More seriously, Packer is reported to be suffering from depression, though other media reports dispute this. Given the debilitating, even paralyzing nature of the disease (something for which I can vouch firsthand), it puts a potentially very different cast upon Packer’s December no-show for a Nevada Gaming Control Board hearing.

When Packer did turn up, Chairman Dennis Neilander admitted to being somewhat foxed by Packer’s acquisition of Cannery Casino Resorts (for $1.8 billion). “You and me both,” I thought. As Packer seemingly played Pin the Tail on the Donkey, buying not only Cannery but positions in Fontainebleau, Station Casinos, Harrah’s Entertainment and the flaccid Crown Las Vegas ‘failsino’-tower, I tried to convince myself that an overarching strategy was at work. In retrospect — especially after the writedown of the Station and Harrah’s investments — what we were witnessing was James Packer, Shopaholic. (How did he manage to miss out on the Cosmopolitan?) One begins to see why Steve Wynn steered clear of Packer, back when the talk of a Wynn-Packer joint venture was the buzz du jour on the Strip.
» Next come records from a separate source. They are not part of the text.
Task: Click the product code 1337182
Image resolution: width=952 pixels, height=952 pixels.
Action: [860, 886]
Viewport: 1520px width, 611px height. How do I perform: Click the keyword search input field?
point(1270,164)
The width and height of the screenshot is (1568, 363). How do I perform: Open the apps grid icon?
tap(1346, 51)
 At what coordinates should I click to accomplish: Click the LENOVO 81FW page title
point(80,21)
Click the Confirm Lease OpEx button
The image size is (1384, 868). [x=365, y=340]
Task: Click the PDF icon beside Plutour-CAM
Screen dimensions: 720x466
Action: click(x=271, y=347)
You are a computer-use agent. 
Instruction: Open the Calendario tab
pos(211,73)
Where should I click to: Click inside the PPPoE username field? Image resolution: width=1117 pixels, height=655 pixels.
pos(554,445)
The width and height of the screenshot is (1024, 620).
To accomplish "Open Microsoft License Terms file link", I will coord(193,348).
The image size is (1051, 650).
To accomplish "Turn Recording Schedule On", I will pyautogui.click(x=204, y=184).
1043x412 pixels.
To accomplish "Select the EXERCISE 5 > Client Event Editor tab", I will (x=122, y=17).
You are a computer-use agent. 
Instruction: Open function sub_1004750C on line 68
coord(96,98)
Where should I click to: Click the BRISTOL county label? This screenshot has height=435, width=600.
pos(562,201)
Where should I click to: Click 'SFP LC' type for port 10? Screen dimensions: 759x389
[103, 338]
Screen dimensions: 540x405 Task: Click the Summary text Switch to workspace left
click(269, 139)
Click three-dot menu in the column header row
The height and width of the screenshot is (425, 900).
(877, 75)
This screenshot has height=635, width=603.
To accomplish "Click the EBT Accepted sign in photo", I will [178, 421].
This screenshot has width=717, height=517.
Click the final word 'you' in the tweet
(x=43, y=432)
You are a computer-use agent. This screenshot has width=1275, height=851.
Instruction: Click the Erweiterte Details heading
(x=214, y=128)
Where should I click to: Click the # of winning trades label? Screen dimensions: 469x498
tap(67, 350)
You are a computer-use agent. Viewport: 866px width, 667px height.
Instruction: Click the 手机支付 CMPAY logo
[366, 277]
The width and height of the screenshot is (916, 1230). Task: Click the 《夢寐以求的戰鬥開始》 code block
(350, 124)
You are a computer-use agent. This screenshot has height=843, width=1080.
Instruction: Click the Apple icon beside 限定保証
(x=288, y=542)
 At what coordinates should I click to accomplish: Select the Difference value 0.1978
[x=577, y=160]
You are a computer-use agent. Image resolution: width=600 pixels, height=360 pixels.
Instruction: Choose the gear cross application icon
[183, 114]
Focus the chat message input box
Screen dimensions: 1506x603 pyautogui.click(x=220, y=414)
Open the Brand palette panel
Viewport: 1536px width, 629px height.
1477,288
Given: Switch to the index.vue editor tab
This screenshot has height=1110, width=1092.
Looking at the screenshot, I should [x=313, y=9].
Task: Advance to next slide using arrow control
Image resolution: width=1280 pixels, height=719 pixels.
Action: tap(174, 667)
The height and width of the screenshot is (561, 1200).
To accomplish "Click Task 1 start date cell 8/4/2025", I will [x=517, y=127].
Even the Crown Macau cash spigot has been sputtering, although Melco Crown CEO Lawrence Ho keeps insisting that Chinese access to Macao will improve in time for the City of Dreams opening. (Either he’s whistling past the graveyard or he knows something for which others would pay a very great number of patacas.) Market share is down at Crown Macau and the Macanese government is predicting a serious diminution of gaming revenue for for the overall market in 2009, placing it somewhere near $10.7 billion.

Plus, the ripple effect doesn’t stop there. Aristocrat Leisure, which could really stand to have some good news, had been hoping for a fivefold increase in its installed slot base in Macao over the next two years. Not only is that unlikely, operators are trimming their existing slot inventory.

Underscoring their pessimism regarding reduced visa restrictions, Macanese tourism officials are turning their gaze at least partly away from China. Among the newly coveted markets are Singapore‘s presumed feeder markets — India, Indonesia, Malaysia, the Philippines, Thailand, and even Australia and New Zealand — to say nothing of Singapore itself. It’s long been presumed that Singapore’s got a tough row to hoe when its casino megaresorts come on line and it just keeps getting tougher.